Each line containing the string "computer" should be copied out of the entries.

Collected data
---

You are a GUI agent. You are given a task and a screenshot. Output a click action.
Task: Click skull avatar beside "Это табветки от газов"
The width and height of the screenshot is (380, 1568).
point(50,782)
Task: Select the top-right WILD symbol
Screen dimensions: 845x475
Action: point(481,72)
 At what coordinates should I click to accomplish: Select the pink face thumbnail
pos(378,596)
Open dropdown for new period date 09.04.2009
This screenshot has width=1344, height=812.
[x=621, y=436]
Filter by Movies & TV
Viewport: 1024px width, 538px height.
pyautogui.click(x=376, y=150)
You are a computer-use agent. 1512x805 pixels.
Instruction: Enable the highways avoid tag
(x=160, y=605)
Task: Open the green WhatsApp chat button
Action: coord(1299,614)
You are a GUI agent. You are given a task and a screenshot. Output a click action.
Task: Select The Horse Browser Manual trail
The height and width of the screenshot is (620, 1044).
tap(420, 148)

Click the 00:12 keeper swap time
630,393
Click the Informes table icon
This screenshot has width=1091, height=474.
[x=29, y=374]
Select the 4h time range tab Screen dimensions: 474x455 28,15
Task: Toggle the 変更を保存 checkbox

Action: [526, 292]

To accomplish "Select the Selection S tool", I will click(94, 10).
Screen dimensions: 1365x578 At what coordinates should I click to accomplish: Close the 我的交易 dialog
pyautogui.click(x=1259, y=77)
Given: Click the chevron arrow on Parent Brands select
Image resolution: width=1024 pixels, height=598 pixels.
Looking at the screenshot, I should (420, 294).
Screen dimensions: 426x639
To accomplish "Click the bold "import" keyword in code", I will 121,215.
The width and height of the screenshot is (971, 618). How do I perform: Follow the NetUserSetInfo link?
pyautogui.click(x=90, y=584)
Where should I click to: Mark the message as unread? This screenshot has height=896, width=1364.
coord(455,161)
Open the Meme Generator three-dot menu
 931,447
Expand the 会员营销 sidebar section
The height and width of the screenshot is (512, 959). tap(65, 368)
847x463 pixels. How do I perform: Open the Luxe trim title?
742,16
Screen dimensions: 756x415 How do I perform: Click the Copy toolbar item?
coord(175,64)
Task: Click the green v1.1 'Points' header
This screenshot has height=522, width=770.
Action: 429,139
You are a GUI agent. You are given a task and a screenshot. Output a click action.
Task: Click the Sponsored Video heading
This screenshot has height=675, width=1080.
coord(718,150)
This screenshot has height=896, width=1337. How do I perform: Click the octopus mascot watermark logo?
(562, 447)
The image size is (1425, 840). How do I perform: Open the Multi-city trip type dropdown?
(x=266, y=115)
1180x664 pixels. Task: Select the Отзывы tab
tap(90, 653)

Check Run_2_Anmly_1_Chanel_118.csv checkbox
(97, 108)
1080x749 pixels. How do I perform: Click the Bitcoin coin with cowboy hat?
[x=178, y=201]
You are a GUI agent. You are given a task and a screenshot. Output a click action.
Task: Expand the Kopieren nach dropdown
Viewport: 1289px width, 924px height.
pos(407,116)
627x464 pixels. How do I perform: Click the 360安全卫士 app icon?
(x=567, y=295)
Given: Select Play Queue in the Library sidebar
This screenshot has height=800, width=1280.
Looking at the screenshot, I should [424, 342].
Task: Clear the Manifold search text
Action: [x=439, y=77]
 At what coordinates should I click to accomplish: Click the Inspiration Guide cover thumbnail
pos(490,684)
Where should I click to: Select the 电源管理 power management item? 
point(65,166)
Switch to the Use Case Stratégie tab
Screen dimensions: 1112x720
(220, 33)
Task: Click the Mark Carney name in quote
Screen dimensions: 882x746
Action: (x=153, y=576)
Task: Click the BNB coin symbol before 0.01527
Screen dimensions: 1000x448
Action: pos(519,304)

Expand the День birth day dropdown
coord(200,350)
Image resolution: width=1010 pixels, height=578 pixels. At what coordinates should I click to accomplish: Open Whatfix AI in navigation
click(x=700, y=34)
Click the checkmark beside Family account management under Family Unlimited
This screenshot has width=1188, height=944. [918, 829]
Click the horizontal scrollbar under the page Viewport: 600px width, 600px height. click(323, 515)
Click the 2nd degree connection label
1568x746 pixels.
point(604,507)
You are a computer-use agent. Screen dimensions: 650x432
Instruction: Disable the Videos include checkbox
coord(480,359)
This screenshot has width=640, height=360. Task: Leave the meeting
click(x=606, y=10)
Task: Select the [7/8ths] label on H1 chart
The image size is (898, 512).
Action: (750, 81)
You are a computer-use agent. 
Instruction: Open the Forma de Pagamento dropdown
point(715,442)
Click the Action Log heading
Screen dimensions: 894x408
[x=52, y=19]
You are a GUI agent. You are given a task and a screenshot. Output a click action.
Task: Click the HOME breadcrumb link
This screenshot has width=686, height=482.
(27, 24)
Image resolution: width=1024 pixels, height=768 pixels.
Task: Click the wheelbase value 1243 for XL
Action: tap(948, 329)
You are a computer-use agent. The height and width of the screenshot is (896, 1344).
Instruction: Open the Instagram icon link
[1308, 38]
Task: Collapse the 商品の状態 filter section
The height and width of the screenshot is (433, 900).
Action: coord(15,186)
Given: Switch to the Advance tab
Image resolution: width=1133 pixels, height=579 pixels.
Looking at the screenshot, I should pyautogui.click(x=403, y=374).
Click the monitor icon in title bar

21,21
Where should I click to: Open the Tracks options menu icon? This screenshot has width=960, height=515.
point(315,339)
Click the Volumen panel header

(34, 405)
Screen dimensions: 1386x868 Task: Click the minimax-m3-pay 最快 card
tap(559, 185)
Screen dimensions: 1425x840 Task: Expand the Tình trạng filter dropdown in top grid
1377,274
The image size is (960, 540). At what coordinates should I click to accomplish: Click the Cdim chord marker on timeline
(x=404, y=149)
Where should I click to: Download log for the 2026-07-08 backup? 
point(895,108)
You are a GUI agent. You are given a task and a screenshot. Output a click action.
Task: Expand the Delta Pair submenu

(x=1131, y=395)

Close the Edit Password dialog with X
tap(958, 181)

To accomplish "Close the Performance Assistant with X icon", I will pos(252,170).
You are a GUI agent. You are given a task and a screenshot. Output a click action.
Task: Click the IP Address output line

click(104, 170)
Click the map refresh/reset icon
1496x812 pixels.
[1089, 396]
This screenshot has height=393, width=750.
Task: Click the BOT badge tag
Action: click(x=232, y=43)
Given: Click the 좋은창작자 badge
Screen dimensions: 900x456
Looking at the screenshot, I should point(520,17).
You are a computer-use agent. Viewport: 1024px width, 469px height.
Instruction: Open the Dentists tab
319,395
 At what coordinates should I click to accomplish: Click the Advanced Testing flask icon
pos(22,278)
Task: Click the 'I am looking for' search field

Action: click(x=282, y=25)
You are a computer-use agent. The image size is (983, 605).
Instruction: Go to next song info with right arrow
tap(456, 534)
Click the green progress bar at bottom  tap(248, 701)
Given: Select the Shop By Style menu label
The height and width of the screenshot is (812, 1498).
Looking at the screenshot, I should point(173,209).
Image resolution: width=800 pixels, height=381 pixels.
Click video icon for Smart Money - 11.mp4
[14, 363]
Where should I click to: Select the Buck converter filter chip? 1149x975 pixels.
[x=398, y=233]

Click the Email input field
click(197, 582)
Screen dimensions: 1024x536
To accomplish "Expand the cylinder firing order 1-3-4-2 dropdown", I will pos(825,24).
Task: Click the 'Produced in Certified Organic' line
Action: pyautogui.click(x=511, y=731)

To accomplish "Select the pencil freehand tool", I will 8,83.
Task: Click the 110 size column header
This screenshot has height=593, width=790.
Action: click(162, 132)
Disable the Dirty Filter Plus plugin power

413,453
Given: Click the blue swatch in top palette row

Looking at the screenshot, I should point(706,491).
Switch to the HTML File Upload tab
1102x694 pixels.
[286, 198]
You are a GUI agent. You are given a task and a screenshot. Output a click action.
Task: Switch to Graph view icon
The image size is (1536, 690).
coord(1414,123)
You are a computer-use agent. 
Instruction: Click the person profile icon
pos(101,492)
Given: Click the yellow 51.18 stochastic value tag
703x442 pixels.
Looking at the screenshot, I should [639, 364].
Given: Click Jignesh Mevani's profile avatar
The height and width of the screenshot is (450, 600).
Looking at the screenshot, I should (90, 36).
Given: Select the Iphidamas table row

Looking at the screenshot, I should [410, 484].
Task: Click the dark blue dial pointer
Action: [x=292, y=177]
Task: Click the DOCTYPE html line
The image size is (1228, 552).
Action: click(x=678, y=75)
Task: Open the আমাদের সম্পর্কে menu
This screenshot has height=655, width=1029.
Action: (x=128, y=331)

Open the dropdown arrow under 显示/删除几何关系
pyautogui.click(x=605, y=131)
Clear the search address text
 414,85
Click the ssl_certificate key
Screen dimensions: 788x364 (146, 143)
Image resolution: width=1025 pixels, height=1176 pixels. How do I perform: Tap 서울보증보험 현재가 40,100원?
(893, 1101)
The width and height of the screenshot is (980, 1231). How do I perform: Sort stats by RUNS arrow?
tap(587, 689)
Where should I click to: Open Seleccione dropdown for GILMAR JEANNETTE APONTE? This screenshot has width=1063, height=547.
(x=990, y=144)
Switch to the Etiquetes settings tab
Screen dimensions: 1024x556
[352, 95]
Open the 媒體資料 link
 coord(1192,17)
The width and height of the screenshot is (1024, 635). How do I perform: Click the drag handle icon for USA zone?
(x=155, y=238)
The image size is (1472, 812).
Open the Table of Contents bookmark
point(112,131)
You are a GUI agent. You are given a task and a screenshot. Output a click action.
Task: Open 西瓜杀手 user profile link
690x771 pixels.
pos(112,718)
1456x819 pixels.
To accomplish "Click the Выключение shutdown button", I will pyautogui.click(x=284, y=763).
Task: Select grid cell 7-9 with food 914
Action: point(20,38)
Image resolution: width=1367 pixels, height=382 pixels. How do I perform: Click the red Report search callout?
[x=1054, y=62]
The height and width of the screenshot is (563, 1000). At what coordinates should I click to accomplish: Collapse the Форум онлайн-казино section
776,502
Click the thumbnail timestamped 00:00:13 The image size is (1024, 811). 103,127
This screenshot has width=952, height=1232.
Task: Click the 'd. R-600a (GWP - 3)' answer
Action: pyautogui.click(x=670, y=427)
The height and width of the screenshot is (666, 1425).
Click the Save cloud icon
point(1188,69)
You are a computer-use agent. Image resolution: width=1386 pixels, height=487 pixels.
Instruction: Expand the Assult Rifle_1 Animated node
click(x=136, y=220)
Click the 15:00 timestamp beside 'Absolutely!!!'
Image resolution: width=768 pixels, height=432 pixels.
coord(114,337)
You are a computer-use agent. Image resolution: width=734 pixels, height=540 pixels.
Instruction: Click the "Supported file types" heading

---

▶ _EXERCISE RESPONSE_:
You are a computer-use agent. 1512x805 pixels.
You are a computer-use agent. Screen dimensions: 650x432
You are a computer-use agent. 
You are a computer-use agent. The height and width of the screenshot is (896, 1344).
You are a computer-use agent. Viewport: 1024px width, 469px height.
You are a computer-use agent. The image size is (983, 605).
You are a computer-use agent. 
You are a computer-use agent. Image resolution: width=1386 pixels, height=487 pixels.
You are a computer-use agent. Image resolution: width=734 pixels, height=540 pixels.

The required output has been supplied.